Assigned task
Copy, exactly and without additions, every line in the records below from the one holding "APSN Archive Site (22, 2540)" through the one holding "Links (12, 2525)", both ends included.

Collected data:
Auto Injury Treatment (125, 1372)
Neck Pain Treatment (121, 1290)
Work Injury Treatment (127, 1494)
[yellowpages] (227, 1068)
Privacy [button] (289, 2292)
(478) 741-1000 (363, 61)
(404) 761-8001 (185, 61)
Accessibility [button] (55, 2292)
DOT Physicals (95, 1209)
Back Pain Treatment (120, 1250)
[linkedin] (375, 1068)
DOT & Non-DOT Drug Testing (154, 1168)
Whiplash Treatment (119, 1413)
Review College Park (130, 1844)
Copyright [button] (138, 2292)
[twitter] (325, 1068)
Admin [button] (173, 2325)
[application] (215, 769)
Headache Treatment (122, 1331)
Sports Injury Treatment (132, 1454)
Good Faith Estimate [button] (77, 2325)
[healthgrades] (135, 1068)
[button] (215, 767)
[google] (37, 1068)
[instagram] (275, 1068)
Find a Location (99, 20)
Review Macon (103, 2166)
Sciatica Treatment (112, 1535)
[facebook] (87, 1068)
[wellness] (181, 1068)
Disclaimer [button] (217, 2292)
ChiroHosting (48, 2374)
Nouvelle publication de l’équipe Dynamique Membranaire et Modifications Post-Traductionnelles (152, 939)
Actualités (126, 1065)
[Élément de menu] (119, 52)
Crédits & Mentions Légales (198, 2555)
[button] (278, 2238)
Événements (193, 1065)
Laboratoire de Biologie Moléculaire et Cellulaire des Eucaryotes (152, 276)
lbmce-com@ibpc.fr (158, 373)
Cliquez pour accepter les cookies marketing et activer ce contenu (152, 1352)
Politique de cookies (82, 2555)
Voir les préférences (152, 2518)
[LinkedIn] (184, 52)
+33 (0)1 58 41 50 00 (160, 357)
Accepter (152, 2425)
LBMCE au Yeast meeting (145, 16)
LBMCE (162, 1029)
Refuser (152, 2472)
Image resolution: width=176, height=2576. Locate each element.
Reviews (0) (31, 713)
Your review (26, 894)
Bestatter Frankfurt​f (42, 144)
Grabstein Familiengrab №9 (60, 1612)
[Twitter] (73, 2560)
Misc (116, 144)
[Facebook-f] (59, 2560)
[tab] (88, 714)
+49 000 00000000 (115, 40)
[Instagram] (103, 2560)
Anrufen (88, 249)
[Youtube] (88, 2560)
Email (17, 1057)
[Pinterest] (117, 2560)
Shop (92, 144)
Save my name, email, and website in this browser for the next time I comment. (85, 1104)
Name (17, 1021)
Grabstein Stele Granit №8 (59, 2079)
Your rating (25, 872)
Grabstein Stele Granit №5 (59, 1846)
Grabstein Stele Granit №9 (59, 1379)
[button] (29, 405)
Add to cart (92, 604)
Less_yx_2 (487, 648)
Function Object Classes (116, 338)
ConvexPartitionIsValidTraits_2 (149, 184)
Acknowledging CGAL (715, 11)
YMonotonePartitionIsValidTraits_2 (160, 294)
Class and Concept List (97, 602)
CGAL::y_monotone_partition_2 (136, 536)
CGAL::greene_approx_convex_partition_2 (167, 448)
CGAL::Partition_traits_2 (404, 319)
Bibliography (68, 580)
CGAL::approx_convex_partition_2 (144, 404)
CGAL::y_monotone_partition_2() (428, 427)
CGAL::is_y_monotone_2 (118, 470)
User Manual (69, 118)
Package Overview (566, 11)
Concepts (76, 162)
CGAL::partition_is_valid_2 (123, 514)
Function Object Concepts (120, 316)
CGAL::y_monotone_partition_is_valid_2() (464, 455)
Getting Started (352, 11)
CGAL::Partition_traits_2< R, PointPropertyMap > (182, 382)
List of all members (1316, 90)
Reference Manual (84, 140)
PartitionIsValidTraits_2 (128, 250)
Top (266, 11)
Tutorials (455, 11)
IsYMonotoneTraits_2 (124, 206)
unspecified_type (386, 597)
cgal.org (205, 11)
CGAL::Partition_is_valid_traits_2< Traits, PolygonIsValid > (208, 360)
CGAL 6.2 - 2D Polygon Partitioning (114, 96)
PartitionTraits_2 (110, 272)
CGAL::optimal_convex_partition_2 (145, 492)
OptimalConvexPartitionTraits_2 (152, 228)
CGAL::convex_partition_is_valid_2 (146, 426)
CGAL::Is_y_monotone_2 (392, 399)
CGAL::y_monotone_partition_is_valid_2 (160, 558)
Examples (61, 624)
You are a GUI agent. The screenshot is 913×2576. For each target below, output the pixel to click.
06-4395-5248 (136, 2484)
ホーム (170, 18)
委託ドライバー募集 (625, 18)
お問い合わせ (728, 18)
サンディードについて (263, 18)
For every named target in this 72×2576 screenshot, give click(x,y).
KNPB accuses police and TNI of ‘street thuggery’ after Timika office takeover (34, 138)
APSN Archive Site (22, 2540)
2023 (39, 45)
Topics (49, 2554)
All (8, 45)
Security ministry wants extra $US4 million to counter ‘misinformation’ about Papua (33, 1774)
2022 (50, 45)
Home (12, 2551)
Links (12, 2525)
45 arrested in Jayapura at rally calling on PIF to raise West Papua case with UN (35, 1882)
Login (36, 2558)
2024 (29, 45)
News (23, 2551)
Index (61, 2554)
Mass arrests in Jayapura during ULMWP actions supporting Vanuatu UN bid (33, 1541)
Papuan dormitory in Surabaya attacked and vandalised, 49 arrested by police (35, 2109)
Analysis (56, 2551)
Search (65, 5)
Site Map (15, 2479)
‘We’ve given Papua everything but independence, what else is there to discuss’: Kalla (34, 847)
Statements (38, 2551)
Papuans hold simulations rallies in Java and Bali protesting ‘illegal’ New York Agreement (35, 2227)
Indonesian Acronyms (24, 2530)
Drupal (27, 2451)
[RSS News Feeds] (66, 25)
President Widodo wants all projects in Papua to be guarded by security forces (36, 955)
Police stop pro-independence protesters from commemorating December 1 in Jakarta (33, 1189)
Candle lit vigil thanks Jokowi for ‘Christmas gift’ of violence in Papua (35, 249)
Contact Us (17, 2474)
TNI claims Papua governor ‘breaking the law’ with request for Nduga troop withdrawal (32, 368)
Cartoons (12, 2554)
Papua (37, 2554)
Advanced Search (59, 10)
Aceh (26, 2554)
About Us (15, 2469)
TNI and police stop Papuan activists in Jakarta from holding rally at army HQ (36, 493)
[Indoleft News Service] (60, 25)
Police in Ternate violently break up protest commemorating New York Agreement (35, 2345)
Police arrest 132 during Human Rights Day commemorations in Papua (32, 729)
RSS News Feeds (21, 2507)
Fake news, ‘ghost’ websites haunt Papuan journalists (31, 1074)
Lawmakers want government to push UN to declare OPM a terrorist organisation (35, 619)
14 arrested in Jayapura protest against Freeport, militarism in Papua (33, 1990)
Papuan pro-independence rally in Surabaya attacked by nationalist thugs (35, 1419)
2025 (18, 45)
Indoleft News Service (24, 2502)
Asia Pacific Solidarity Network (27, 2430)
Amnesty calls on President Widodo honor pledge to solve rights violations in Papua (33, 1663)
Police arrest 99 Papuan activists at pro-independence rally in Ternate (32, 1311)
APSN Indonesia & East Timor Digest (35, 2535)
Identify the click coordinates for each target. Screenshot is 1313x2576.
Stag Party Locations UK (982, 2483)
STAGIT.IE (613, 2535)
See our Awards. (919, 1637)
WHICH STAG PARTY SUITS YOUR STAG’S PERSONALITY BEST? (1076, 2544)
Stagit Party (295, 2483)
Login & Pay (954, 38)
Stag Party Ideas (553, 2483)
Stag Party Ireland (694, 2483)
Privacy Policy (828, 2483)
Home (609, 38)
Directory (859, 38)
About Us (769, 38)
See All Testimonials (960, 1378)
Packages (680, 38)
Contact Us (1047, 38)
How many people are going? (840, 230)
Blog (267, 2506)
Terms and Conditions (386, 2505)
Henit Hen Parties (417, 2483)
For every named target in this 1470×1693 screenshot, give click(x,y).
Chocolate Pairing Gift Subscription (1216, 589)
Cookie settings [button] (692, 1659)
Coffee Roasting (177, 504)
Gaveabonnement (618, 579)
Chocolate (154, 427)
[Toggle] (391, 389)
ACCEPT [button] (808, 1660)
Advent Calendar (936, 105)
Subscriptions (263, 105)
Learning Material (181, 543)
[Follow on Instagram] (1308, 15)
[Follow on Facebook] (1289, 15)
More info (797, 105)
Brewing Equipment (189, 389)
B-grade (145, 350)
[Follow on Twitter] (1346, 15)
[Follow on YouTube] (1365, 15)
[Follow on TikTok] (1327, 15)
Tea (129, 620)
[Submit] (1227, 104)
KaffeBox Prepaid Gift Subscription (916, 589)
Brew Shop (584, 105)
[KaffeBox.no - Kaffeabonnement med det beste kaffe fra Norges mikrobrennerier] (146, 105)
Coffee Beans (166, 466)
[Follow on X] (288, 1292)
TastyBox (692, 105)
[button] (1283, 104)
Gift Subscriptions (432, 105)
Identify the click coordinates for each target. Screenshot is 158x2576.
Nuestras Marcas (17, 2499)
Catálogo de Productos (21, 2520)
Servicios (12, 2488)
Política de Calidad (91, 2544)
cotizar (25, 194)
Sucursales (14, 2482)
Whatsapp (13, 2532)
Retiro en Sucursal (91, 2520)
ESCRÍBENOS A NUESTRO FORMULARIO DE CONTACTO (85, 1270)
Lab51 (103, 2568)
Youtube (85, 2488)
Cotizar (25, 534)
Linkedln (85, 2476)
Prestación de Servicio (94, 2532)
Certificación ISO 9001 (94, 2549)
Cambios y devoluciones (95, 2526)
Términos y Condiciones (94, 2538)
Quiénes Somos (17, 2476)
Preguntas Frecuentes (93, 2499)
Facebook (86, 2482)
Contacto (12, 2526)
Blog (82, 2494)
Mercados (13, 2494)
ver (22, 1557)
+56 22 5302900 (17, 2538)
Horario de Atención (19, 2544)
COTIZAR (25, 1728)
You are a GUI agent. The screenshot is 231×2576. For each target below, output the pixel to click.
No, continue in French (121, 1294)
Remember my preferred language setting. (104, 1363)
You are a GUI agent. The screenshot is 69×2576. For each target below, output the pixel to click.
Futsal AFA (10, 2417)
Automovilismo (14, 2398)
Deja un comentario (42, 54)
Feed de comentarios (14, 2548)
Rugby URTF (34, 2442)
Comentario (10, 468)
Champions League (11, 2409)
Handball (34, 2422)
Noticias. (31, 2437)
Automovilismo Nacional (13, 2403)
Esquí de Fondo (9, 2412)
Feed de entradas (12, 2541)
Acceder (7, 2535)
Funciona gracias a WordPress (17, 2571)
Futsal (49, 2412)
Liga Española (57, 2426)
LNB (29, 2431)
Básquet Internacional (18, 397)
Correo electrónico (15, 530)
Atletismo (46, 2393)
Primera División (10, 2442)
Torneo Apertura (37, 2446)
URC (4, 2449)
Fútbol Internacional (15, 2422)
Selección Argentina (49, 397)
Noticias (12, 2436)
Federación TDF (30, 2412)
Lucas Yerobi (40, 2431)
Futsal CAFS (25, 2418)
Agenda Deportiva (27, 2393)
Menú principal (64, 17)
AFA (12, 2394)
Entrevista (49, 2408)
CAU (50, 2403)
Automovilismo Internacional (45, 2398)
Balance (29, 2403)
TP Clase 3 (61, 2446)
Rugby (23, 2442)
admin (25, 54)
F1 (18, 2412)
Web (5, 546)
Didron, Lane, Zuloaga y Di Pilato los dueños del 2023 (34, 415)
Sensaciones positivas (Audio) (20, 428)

Response
APSN Archive Site (22, 2540)
2023 (39, 45)
Topics (49, 2554)
All (8, 45)
Security ministry wants extra $US4 million to counter ‘misinformation’ about Papua (33, 1774)
2022 (50, 45)
Home (12, 2551)
Links (12, 2525)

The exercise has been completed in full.